All lines in the records below that hold "computer" are to be shown.

**Collection entries**
--- START ---
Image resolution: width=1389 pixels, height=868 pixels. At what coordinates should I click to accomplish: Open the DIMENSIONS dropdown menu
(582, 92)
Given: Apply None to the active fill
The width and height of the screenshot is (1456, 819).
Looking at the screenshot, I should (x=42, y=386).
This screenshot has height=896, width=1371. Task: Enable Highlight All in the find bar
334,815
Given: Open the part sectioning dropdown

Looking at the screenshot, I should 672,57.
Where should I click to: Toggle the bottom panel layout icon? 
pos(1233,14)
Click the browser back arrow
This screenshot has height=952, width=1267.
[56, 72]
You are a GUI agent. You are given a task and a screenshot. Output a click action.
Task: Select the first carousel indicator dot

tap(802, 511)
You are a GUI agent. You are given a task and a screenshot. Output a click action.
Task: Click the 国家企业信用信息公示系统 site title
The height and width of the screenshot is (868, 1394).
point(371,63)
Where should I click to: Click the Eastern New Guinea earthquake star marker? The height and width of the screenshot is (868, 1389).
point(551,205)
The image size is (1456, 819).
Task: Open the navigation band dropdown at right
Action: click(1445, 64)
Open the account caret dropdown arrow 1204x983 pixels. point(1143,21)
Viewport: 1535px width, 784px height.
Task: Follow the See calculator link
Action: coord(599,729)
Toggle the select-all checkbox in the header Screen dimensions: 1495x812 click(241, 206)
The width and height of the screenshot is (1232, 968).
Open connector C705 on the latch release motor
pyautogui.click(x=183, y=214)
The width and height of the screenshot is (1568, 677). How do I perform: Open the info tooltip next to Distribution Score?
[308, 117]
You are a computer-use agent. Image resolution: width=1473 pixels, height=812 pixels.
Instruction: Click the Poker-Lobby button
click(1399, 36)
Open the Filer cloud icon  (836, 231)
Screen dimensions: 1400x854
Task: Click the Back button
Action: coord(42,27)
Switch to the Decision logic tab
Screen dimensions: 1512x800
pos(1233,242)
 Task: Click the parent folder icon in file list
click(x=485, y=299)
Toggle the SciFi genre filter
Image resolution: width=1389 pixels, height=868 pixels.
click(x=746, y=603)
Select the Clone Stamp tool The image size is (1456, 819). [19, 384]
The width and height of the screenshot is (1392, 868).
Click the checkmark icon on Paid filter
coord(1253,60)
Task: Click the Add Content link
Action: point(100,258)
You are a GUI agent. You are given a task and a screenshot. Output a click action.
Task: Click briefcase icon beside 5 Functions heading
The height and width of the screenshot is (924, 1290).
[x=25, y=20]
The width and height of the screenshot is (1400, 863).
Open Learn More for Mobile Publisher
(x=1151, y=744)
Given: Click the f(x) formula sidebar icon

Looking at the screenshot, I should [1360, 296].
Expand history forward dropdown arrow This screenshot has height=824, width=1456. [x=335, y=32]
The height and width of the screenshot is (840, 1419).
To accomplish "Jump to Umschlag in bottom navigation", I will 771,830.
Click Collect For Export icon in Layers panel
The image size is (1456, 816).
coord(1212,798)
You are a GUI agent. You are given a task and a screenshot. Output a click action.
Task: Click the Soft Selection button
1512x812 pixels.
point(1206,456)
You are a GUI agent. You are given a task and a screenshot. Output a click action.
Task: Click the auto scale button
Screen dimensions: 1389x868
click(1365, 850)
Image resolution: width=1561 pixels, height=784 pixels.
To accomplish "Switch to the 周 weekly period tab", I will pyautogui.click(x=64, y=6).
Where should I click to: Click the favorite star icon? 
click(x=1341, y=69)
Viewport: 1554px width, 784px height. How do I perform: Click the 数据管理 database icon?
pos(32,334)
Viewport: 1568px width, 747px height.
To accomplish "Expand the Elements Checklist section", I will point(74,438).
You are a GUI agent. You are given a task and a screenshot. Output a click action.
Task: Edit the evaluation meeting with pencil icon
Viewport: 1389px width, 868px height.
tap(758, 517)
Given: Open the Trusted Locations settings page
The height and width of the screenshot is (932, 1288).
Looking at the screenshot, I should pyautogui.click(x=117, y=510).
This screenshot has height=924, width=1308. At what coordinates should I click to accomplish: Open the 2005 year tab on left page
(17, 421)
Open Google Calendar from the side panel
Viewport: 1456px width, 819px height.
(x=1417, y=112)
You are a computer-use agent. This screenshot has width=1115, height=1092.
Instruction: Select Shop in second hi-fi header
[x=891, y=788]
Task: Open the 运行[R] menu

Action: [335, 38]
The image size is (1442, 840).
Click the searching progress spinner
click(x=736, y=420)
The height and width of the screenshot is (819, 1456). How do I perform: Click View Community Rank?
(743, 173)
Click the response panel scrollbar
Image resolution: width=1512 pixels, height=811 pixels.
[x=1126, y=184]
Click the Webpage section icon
--- END ---
**RESULT OF THE EXERCISE**
You are a computer-use agent. Image resolution: width=1473 pixels, height=812 pixels.
You are a computer-use agent. This screenshot has width=1115, height=1092.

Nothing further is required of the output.